Amazon on Tuesday revealed that the first batch of Dash-powered devices have gone live.
Now, a smart washing machine from General Electric, select Brother printers and glucose-monitors from Gmate Smart are actively running Amazon's Dash Replenishment Service (DRS).
Previously, consumers could purchase some DRS-compatible devices, but couldn't yet take advantage of the feature.
Amazon first introduced the Dash Button last April as a one-click buying system designed to facilitate the effortless reordering of commonly used household products.
The idea was that consumers could place the tiny, logo-laden plastic sticks around their home, connect them to WiFi, and simply push a button when they run low on a particular item. Amazon, of course, receives the order and fulfills it.
But the program took on a more serious Internet of Things tone last October, when Amazon significantly widened the ecosystem of hardware partners participating in DRS. At the time, Samsung, General Electric, Oster and a host of others signed up to build devices and appliances that can reorder products without any help at all.

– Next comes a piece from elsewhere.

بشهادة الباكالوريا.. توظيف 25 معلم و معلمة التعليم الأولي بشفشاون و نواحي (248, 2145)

For instance, a connected device would measure supply usage using sensors or scales and then order consumables when needed. Or take GE: the appliance maker has programmed its washers to utilize "smart dispense technology" that automatically reorders detergent when the owner is about to run out of their preferred brand, with zero human effort required.
Other gadgets just signing up for DRS include the Whirlpool Smart Dishwasher and a touchless soap dispenser from hand sanitizer brand Purell.
"It's exciting to make Dash Replenishment a reality," Daniel Rausch, director of Amazon Devices, said in a statement. "Customers can start taking advantage of the service today, and we will continue to launch and add new devices to the program this year."
The API for Amazon's Dash Replenishment Service also came out of private beta today, which Amazon says gives everyone from big corporations to small businesses and hobbyists the ability to make their devices DRS-compatible.
Looking at the bigger picture, it's clear that both the Dash Buttons and the DRS (and even Amazon's smart speaker system Echo, for that matter) are part of Amazon's master plan to tie e-commerce with smart home technology and the Internet of Things. It's a slow process for sure, but Amazon's intentions are clear: The company wants to own your wallet, and it plans to get deeper and deeper into the home to help make that happen.